Non dormo. La lancetta dell'orologio, quella più corta, segna le quattro. L'altra non la vedo. Odio quel buco di ufficio, dove la carta da parati viene via al pari della pellicola di plastica posta sugli schermi delle televisioni imballate. L'umidità entra e trasuda da quelle pareti, esattamente come ora la sento violentare le mie vecchie ossa. Vecchie, vecchie almento quanto il fegato ed i polmoni che dormono al mio fianco, dio quant'è bella. Mi giro, la guardo.
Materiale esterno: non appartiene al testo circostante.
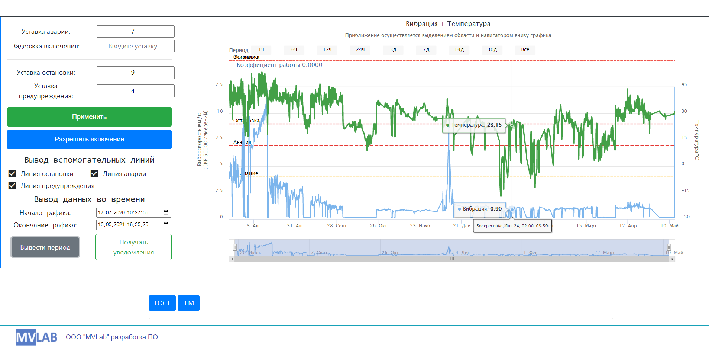Show the whole range with Всё
Image resolution: width=709 pixels, height=349 pixels.
point(525,50)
Allungo una mano ed ecco che il filo morbido di quel nero petrolio s'intreccia tra le mie dita. Arriva al naso, le mandorle. Il profumo delle mandorle. Quell'estate mia madre s'era fissata per un sapone del quale aveva visto la pubblicità in televisione, un dispenser banalissimo che prometteva una pelle ai limiti del credibile. Quel'odore era ovunque, nasceva nelle sue mani viveva nell'aria, passava nelle lenzuola e alla fine al mio naso. Come ora, i suoi capelli. I tuoi capelli, amore mio. Non credo d'averti mai chiamata così, non ricordo. Eppure devo averlo pensato così tante volte, almeno tante quante poi l'ho fatto morire nella gola appena aprivo la bocca, e tu correvi. Tutte le mattine ti vedevo passare sotto la finestra del mio ufficio, come un cane che segue il padrone, il mio sguardo fissava la tua coda bruna. A destra e a sinistra, e ancora. Ancora. Mandorle. Ancora.

Mi chiamo Francesco. Non dormo da quattro giorni.